La Patrie News : quelle est la situation financière actuelle de l’Algérie, en quelques mots s’il vous plait ?
M. Benkhalfa : d’abord, il ne faut pas oublier que le monde entier connait une situation financière difficile en 2020 et ce sera aussi le cas en 2021 parce que la covid19, avec ses implications de confinement, moi j’appelle cela d’enfermement des économies. Elles sont toutes face à des problèmes financiers et l’Algérie est dans cette serre. Deuxième chose, nous avons connu deux années difficiles (2019 et 2020), 2019 était une année de transition politique et 2020, que nous vivons comme tout le monde ainsi que 2021, pendant laquelle nous serons toujours à proximité du covid19. Sur le plan purement économique, nous faisons face à un taux de croissance très faible qui va impacter le marché du travail et un budget de l’Etat avec un déficit important.
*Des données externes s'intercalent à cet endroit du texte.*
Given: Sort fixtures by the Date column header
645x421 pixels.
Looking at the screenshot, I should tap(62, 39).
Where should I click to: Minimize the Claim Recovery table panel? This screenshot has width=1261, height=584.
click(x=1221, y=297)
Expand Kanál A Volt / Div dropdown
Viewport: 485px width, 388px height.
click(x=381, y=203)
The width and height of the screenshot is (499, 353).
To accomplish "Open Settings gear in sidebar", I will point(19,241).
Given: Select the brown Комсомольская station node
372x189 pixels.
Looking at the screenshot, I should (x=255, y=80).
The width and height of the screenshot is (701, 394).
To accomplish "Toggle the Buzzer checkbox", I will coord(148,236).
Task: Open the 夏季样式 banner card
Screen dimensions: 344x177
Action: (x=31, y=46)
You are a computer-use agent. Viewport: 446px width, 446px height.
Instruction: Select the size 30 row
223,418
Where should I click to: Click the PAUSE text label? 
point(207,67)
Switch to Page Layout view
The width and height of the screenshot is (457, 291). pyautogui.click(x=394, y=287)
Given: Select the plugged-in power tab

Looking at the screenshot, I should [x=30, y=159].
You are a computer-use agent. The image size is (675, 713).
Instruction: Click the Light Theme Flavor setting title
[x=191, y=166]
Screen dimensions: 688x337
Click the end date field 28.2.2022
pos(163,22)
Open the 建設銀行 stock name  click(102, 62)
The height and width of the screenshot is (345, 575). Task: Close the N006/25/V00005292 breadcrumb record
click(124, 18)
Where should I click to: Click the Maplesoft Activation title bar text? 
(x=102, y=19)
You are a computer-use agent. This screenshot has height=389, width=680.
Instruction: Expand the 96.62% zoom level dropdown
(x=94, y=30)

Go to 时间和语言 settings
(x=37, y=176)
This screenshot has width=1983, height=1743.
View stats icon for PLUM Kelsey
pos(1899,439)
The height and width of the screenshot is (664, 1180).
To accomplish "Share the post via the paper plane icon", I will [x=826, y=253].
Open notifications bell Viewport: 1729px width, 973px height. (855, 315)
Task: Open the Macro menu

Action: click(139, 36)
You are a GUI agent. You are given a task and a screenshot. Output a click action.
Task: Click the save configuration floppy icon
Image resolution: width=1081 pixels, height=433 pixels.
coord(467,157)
Le budget 2021 préserve, il faut le reconnaitre, le pouvoir d’achat et prévoit des concours pour la sauvegarde d’un certain nombre d’entreprises, mais il faut en même temps, durant l’année 2021, que les chantiers des réformes s’engagent quelle que soit la situation et que les financements alternatifs au budget soient aussi engagés. Nous n’avons plus de répit pour mobiliser des financements de l’économie alternatifs, sur les plans interne et externe parce que le niveau de notre budget est devenu insoutenable. En 2020, nous sommes dans une situation complexe, problématique même, comme beaucoup de pays, mais nous avons une accumulation des déficits pour les années passées, malgré cela, la situation est contrôlable par rapport à d’autres pays, elle n’est pas ingérable mais elle est complexe et exige un autre mode de gouvernance et de financement de l’économie nationale.